Task input.
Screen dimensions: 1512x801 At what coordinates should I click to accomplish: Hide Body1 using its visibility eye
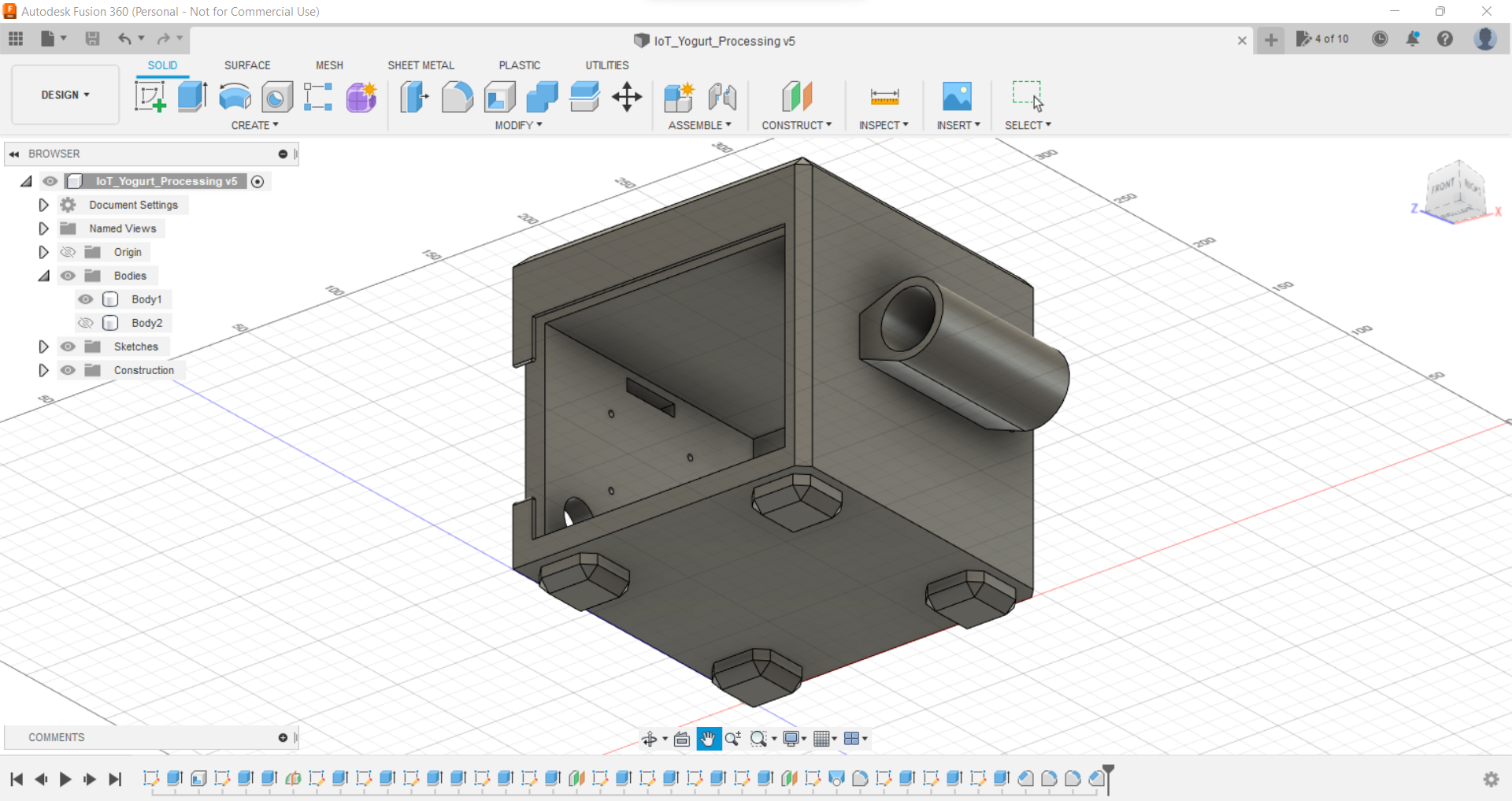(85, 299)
...
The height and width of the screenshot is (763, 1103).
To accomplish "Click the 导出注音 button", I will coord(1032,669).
==
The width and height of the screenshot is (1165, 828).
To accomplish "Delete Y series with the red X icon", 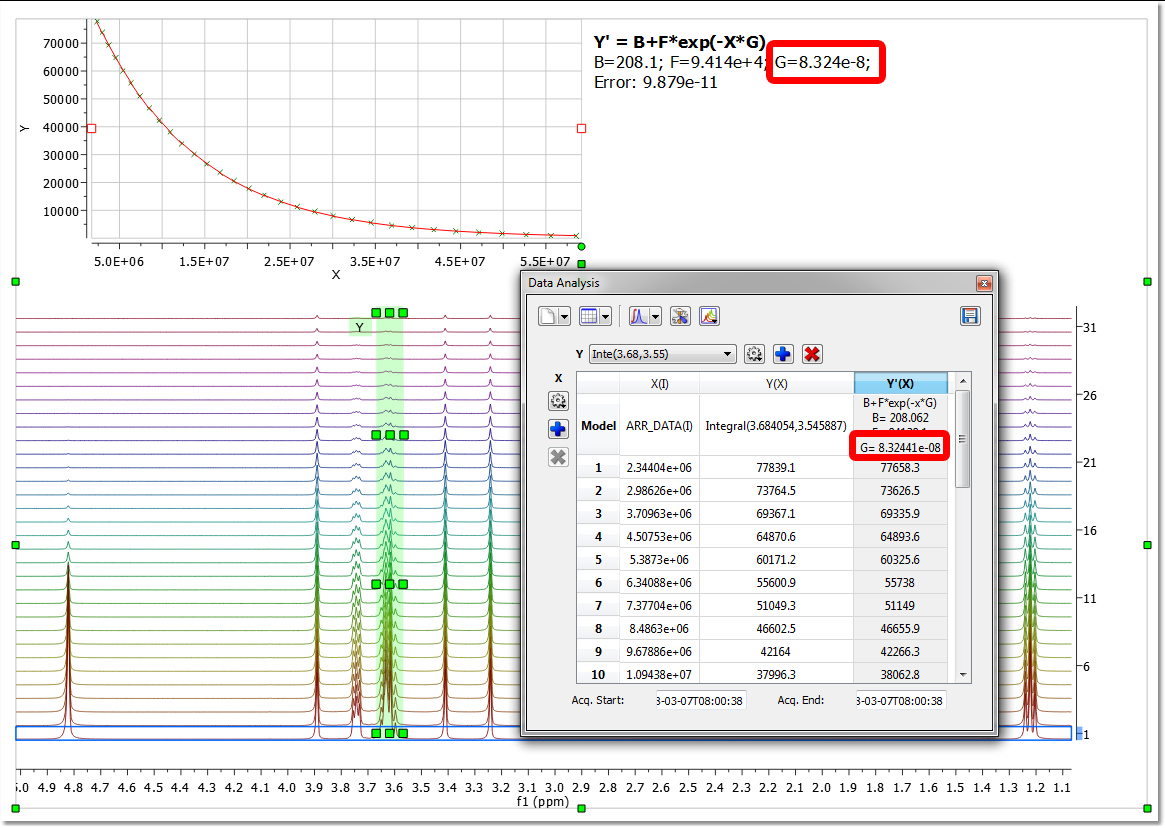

The task. Rewrite the stretch of the material from the line containing "The width and" through the line containing "Y series with", putting "image" in place of "screenshot" and changing nothing else. Leave the pictures out of your answer.

Result for this exercise.
The width and height of the image is (1165, 828).
To accomplish "Delete Y series with the red X icon", 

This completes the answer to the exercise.